誠快醫院健康講座−ゆっくり戻し呼吸筋トレーニング−

1.なぜ呼吸筋のトレーニングが健康維持に役立つのでしょう
下の図に示すように、呼吸機能は年齢とともに最も早く衰えます。それによる酸素不足はあらゆる内臓、特に取込酸素量の1/4と大量に酸素を消費する腎臓の機能低下をきたします。腎機能低下は、高血圧の他にビタミンD活性化障害によるカルシウム吸収低下をおこし、骨粗鬆症の原因となります。また低酸素は細胞内のミトコンドリアの働きを悪くし、発がん率の増加やがんの増殖促進因子として働きます。
呼吸筋トレーニングをすれば、呼吸をになう横隔膜(吸気)と腹横筋(呼気)の筋力強化でしっかりと力強い呼吸ができ、低酸素状態を解消できます。費用も全くかからず誰でも簡単にできる健康法です。
あらゆる病気からの回復促進や介護予防・老化予防はもちろん、冬と比べて7〜9%空気が膨張する夏の健康維持(熱中症予防・夏ばて対策)にも効果的といえます。

2.ゆっくり戻し呼吸筋トレーニングのやり方
以下の方法の理論的裏付けとなっているのが、オーストラリア・エディスコーワン大学の野坂和則教授が推奨するエクセントリック筋力トレーニングです。最新の実験で、筋肉を縮めながら力を出すよりも、力を保持しながら筋肉をゆっくり伸ばしたほうのトレーニング効果が高いことがわかりました。この方法は、筋力増強の他にも高脂血症の改善や心肺機能の向上効果もあることが実証されています。
誠快醫院オリジナルの「ゆっくり戻し呼吸筋トレーニング」は、この理論を呼吸筋強化に応用したものです。費用と時間のかからない健康法なので、気軽に始めましょう!

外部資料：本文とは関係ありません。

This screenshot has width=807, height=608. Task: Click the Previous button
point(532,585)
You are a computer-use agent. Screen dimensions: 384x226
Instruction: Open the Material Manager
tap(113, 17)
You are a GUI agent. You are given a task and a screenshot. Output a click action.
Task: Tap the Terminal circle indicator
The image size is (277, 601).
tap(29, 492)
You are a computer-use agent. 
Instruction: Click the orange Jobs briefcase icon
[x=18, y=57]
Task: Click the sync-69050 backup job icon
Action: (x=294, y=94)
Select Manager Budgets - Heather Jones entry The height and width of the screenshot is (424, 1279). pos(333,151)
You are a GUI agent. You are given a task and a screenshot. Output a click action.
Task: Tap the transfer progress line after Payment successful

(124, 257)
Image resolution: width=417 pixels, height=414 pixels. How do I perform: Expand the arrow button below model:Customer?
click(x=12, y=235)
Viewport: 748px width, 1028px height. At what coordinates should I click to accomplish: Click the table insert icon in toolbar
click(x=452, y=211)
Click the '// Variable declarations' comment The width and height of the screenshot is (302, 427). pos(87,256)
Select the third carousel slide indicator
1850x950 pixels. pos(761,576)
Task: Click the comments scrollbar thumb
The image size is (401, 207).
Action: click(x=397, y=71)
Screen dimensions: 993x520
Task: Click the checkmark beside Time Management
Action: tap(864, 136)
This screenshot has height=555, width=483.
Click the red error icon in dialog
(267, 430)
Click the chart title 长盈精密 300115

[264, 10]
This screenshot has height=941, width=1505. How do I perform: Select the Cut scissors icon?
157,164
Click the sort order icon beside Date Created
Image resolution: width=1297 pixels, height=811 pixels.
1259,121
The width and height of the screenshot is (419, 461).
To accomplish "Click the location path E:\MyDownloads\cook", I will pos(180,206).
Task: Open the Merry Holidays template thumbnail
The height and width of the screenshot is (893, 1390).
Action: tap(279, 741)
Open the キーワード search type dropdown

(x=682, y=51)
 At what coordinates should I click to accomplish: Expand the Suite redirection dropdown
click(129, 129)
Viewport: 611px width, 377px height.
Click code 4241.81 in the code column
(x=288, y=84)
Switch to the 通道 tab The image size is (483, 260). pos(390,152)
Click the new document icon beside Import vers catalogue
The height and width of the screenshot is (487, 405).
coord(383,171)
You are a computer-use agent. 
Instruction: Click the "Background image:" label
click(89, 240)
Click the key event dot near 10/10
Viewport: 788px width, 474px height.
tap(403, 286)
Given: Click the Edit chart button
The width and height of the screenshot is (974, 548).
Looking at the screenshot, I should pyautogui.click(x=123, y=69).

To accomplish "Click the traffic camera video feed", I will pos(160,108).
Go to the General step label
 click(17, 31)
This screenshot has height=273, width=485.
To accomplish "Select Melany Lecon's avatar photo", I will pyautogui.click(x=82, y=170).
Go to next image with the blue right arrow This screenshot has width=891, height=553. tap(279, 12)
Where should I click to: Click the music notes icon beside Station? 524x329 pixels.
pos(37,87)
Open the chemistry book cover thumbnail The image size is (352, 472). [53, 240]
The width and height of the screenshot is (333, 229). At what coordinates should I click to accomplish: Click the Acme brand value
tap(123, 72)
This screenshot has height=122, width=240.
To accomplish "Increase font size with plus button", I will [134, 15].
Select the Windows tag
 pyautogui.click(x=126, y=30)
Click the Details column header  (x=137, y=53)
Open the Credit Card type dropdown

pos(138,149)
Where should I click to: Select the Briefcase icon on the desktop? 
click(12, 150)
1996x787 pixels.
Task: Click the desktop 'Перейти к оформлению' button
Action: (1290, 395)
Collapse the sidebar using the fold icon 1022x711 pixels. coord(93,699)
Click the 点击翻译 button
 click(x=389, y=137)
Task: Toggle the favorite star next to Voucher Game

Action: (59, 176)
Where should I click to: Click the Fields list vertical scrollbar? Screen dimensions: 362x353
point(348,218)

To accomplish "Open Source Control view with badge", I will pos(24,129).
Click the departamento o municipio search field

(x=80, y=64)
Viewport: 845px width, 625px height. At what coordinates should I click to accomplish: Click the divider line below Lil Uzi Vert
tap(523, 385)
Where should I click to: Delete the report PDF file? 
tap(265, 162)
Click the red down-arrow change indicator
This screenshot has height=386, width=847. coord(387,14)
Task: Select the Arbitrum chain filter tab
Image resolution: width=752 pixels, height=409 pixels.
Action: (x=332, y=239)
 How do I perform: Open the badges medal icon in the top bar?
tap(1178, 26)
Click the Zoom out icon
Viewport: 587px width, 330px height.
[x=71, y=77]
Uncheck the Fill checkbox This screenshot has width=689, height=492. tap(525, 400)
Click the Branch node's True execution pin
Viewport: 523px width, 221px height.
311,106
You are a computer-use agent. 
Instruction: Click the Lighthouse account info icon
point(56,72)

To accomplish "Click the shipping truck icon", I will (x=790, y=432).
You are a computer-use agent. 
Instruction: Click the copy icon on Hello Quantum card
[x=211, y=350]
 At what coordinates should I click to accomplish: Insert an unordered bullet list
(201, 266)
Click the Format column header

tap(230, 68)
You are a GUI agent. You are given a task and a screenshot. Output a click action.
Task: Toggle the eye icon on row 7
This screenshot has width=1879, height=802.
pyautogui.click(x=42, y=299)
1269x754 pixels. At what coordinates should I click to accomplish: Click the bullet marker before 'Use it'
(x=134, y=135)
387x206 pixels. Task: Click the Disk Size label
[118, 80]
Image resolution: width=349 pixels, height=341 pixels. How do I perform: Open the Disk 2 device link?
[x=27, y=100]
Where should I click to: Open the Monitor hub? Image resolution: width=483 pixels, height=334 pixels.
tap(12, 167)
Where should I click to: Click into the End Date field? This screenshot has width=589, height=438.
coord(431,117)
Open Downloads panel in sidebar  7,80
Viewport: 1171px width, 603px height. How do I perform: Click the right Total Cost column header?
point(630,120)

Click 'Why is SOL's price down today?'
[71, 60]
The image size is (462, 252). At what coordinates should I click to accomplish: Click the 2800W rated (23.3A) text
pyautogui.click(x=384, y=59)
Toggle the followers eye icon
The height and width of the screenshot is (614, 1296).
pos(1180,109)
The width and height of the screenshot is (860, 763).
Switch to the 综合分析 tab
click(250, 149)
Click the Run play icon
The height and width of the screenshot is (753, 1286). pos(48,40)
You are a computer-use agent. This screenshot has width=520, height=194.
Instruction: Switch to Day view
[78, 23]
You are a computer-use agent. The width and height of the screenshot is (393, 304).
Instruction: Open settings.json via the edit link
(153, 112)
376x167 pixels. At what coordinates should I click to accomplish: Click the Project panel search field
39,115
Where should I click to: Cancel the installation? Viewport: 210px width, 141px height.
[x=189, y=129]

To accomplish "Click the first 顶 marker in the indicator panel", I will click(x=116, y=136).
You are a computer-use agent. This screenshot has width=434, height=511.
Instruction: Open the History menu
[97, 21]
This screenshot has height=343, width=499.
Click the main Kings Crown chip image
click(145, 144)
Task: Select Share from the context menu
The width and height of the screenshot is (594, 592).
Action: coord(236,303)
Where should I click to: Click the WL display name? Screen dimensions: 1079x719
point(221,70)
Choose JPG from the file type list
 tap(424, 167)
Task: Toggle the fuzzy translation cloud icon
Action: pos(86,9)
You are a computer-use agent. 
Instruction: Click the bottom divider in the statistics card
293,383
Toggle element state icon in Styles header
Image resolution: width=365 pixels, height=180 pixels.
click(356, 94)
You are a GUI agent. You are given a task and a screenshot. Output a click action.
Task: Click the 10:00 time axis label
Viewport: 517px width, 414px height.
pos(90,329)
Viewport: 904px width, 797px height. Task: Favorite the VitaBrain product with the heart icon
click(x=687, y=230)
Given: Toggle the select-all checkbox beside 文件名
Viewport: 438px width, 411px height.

A)呼気筋トレーニング(息を吐く筋肉=主に腹横筋の筋力強化)
座位で3秒くらいかけてめいっぱいお腹を引っ込ませ、これ以上吐けない限界まで吐いて一瞬息を止めます。
このとき、両肘を胸の前で近づけ背中を丸めるように力を入れます。
続いて口をすぼめ、お腹の力が抜ける所まで6秒くらいかけゆっくりと息を吸います。
以上の動作をつらくなるまで繰り返します。
当初は1セットで十分ですが、物足らなくなってきたらもう1セット行います。

B)吸気筋トレーニング(息を吸う筋肉=横隔膜の筋力強化)
座位で3秒くらいかけて鼻から限界まで息を吸い、一瞬息を止めます。
このとき、両腕の肘を曲げて後ろに引き、胸を大きく広げて肺の上部まで息を入れます。
続いて口をすぼめ、お腹の力が抜ける所まで6秒くらいかけゆっくりと息を吐きます。
以上の動作をつらくなるまで繰り返します。
当初は1セットで十分ですが、物足らなくなってきたらもう1セット行います。

以上のトレーニング2種を入浴中などに一日以上開けて週2回行います。
例えば、呼気筋トレーニングを月曜・金曜に行い、吸気筋トレーニングを火曜・土曜に実行するなどです。

呼吸筋トレーニングの効果は、熱中症予防やカラオケで歌ったときに息が続くこと、スキューバダイビングで潜水可能時間が長くなることなどで実証されています。カラオケファンの一員である筆者も毎日ホームカラオケで気持ちよく歌っています。